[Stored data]
··········

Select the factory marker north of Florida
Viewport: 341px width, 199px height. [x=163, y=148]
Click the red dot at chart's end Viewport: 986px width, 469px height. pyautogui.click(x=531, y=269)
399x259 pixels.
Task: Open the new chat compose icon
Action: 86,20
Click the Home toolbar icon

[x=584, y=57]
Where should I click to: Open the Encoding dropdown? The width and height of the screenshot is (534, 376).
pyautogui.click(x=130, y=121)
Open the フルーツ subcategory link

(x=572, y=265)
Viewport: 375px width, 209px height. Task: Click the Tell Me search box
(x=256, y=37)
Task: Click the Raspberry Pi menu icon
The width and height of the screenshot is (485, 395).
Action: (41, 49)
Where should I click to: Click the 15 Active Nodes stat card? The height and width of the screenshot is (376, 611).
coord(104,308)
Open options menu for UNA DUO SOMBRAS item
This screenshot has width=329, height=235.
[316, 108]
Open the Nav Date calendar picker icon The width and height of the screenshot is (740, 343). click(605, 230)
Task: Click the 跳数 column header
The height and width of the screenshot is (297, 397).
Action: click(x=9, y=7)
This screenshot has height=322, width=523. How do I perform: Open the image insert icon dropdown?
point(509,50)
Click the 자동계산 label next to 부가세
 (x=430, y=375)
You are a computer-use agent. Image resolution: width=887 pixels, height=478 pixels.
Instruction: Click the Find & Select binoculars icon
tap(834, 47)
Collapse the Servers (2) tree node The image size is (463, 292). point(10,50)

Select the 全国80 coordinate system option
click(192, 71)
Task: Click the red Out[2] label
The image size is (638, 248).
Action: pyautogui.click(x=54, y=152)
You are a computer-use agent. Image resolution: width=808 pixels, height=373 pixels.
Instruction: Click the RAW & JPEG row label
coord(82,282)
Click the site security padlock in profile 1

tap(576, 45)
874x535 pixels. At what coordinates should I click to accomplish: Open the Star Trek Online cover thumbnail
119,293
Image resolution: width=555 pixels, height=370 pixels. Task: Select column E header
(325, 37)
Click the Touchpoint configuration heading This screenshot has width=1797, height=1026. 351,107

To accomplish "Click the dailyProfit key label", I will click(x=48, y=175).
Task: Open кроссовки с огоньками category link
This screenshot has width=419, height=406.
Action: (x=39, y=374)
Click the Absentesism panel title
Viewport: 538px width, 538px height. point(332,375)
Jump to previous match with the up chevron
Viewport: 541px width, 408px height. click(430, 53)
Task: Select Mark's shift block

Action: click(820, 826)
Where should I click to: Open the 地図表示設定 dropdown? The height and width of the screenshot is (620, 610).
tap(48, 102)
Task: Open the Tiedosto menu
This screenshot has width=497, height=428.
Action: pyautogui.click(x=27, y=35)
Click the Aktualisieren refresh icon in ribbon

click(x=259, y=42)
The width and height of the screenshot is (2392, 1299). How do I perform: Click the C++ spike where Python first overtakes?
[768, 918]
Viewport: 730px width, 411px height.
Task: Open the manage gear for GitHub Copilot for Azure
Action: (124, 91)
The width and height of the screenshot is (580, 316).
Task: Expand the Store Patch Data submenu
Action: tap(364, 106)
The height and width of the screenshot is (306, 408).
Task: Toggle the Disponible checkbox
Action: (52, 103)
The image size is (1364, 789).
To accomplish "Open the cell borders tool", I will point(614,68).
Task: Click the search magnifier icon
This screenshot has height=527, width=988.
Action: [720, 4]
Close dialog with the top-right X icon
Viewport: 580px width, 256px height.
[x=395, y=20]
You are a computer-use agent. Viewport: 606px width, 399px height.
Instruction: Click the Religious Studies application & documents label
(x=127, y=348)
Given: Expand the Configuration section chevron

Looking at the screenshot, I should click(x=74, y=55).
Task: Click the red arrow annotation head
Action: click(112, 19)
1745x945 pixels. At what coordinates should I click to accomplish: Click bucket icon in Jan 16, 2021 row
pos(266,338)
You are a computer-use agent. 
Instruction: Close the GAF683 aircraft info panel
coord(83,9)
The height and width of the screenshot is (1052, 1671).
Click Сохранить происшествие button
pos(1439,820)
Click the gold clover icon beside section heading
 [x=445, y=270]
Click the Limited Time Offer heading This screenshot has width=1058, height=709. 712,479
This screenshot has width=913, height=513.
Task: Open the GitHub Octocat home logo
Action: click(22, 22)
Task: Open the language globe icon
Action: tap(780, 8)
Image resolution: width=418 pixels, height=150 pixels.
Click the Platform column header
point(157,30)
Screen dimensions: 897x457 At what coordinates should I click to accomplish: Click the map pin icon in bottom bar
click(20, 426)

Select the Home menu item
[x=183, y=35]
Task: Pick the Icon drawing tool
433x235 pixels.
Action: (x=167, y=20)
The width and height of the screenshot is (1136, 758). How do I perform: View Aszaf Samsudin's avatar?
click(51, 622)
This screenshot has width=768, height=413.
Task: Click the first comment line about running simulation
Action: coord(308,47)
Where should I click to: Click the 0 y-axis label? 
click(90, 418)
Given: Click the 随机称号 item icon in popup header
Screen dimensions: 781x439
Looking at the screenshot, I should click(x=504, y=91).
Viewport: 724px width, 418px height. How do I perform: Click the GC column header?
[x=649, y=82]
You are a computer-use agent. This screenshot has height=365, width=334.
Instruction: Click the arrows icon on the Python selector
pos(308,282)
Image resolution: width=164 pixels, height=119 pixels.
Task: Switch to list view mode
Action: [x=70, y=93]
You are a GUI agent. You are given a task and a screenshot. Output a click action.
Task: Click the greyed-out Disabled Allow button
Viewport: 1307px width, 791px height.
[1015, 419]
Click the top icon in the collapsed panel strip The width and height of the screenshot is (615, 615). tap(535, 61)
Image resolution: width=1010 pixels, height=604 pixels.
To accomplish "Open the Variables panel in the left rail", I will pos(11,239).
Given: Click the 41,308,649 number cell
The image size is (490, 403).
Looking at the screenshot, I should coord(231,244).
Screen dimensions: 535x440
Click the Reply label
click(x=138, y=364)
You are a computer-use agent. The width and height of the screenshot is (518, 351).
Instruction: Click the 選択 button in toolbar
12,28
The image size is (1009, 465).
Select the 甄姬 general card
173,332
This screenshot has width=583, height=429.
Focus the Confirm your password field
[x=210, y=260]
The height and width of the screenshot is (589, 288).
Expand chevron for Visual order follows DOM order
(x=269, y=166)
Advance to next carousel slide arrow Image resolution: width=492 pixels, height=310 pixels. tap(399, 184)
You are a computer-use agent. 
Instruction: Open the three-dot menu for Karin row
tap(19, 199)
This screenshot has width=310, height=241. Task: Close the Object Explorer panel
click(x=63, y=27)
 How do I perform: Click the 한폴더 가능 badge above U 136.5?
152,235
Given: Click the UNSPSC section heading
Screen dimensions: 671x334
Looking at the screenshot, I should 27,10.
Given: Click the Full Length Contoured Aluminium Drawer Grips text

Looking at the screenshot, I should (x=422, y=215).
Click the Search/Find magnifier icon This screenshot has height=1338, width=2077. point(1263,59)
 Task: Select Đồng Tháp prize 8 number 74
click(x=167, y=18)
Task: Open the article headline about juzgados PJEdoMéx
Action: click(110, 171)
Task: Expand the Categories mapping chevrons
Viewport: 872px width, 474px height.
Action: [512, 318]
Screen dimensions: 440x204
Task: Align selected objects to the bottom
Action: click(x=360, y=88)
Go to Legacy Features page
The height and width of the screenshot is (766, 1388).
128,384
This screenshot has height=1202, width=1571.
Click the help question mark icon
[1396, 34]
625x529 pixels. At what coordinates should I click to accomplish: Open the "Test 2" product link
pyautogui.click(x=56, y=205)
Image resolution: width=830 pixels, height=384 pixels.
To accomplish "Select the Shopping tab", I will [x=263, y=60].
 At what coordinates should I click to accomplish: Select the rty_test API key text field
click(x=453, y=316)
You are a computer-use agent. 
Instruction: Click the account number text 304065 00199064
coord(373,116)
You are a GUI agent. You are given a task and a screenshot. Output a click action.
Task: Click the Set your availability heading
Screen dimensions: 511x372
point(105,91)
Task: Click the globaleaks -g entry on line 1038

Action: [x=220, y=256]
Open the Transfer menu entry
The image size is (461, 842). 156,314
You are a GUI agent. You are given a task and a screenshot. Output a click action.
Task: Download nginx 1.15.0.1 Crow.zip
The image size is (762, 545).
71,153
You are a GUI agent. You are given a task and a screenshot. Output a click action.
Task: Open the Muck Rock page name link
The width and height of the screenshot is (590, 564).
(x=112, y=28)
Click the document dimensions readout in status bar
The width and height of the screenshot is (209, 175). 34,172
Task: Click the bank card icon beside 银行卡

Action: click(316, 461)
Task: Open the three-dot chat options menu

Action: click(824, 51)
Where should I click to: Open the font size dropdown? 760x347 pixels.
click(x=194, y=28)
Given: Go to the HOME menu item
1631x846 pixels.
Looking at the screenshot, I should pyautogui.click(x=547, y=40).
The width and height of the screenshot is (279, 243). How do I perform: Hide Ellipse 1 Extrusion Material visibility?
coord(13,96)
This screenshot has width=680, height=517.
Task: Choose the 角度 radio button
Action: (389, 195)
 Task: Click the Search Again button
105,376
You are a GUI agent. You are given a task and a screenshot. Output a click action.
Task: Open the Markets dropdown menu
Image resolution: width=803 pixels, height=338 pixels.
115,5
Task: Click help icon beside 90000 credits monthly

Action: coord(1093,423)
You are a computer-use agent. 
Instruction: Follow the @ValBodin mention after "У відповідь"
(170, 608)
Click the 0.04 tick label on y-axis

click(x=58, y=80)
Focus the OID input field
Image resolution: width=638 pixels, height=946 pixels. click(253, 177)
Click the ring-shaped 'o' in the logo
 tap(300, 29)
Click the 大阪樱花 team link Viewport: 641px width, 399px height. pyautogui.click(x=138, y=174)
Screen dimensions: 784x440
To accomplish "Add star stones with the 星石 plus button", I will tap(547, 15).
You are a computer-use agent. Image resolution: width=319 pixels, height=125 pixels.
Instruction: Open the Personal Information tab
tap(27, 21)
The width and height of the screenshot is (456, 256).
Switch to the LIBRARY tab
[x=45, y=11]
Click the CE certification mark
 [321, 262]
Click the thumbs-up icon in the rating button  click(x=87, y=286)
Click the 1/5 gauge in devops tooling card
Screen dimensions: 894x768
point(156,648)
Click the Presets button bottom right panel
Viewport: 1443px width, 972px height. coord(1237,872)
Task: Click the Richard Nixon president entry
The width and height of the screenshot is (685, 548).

··········

* [Task to carry out]: Reproduce the entries exactly, but only from their first line to the line holding "You are a computer-use agent. Image resolution: width=887", with that last line kept.

* [Response to the task]:
Select the factory marker north of Florida
Viewport: 341px width, 199px height. [x=163, y=148]
Click the red dot at chart's end Viewport: 986px width, 469px height. pyautogui.click(x=531, y=269)
399x259 pixels.
Task: Open the new chat compose icon
Action: 86,20
Click the Home toolbar icon

[x=584, y=57]
Where should I click to: Open the Encoding dropdown? The width and height of the screenshot is (534, 376).
pyautogui.click(x=130, y=121)
Open the フルーツ subcategory link

(x=572, y=265)
Viewport: 375px width, 209px height. Task: Click the Tell Me search box
(x=256, y=37)
Task: Click the Raspberry Pi menu icon
The width and height of the screenshot is (485, 395).
Action: (41, 49)
Where should I click to: Click the 15 Active Nodes stat card? The height and width of the screenshot is (376, 611).
coord(104,308)
Open options menu for UNA DUO SOMBRAS item
This screenshot has width=329, height=235.
[316, 108]
Open the Nav Date calendar picker icon The width and height of the screenshot is (740, 343). click(605, 230)
Task: Click the 跳数 column header
The height and width of the screenshot is (297, 397).
Action: click(x=9, y=7)
This screenshot has height=322, width=523. How do I perform: Open the image insert icon dropdown?
point(509,50)
Click the 자동계산 label next to 부가세
 (x=430, y=375)
You are a computer-use agent. Image resolution: width=887 pixels, height=478 pixels.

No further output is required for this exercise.